My brain is scrambled eggs after meditating and flopping forth and back to decipher just how it is I can start my entry today. Today was a perfect day (if I have to give today a name). It started how I dreamed future days would start. In bed with the person I love. The sun hadn't fully opened his eyes yet. He snoozed longer but we didn't. In my kitchen, without pants on, (how I spend most of my days recently) I realized that today was the first of the month. August went to bed with us and hardly said goodnight. I'll have to wait around an entire year until she comes back around and shines her end of summer glimmer on whatever I'm going through. I'm always going through something. Not in a negative way, well... not always in a positive way either. In the way that everyone is going through something. Sonder. I noticed that August seems to be one of the most discussed months for poets. Something is birthed into the month of August that beckons us to write about it. I felt a little love sick in my poorly-lit kitchen this morning at the thought of the month closing. If there is one thing I will shrivel without, it is a proper goodbye. August gave me a lot. And I used to feel violently ill towards it. It meant summer was ending. It wasn't June or July. Both of my fathers were born in August. They make me feel like an orphan sometimes. I haven't heard from one of them in over a month, the other, maybe a year. Things have changed for me. Luck put its silken voice to my ear and said, "I've got something good waiting for you." How many times did luck sneak that message to me? How many instances did I deflect it? August told me my job would end, but then I got to spend more time in my underwear. How can I be mad in my underwear? I met someone special and spent August with him. I want to tell the whole world about him. This August would stick out in a room full of every other August I've met.

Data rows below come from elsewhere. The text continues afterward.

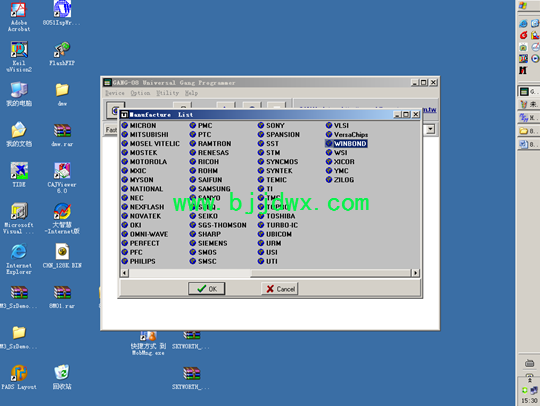This screenshot has height=406, width=540.
Task: Open the dev.rar archive icon
Action: click(62, 135)
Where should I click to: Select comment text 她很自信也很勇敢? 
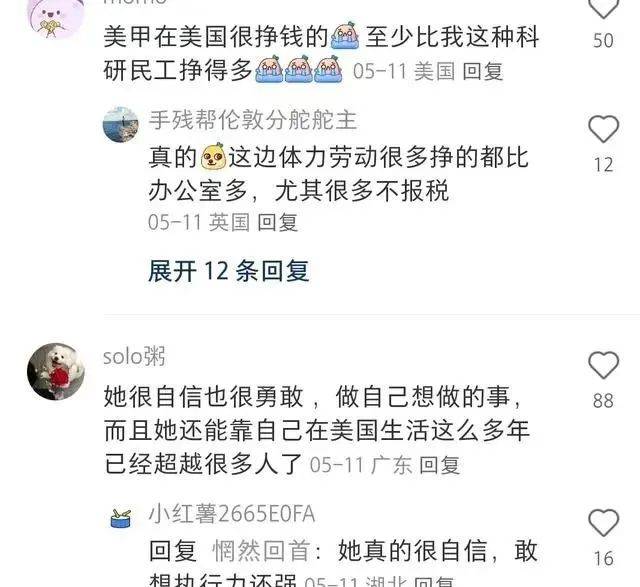point(204,396)

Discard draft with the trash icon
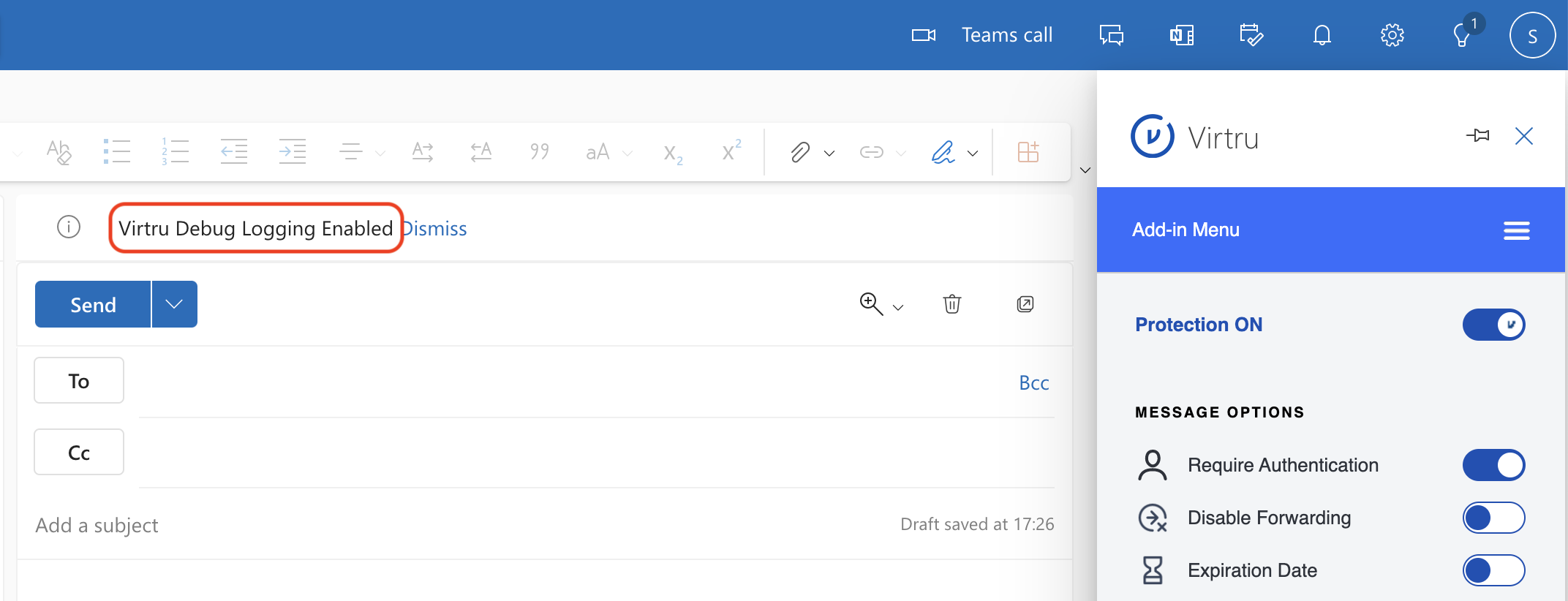[x=951, y=304]
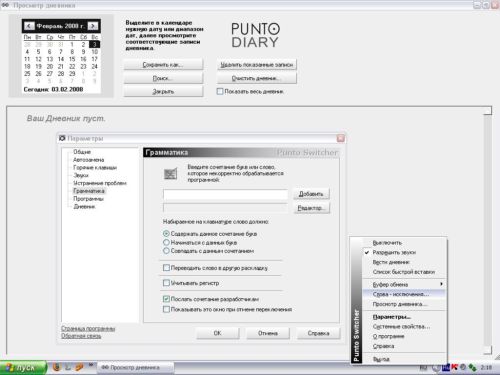Open the Горячие клавиши settings section
500x375 pixels.
pos(95,167)

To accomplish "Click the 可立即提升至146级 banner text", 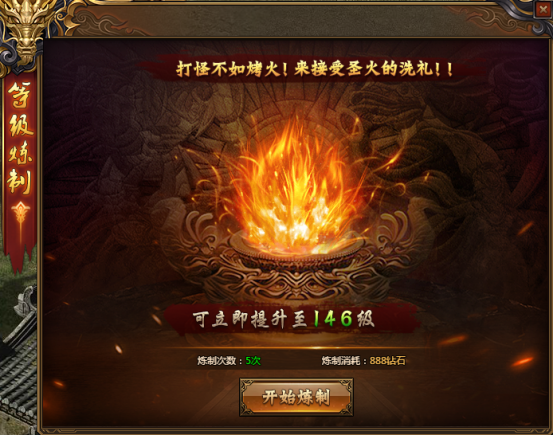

September started like this:
A kiss in the morning. An omelet. A nap on the couch in which I dreamt of a very nice haircut and that my love had left work early to come and kiss me on my porch. A few calls to my sister. A sip of a sweet drink. A smoke. A trip to the market to buy figs, sticky rice, and a block of goat cheese (not to be eaten in unison). A drive to the river to read and bake in the sun. A dip in the water to see if the mermaids had anything to say. They didn't today. A cold shower back home. A lunch in the nook. A scroll through one of my favorite blogs. A burrito. A candle burning on the shelf. A prayer to Krishna. A warm blanket. Yoga. A moment alone to write this. Well wishes for the remaining twenty-nine days.
Amen. I am bowing to you, whoever you are. I think about you all of the time.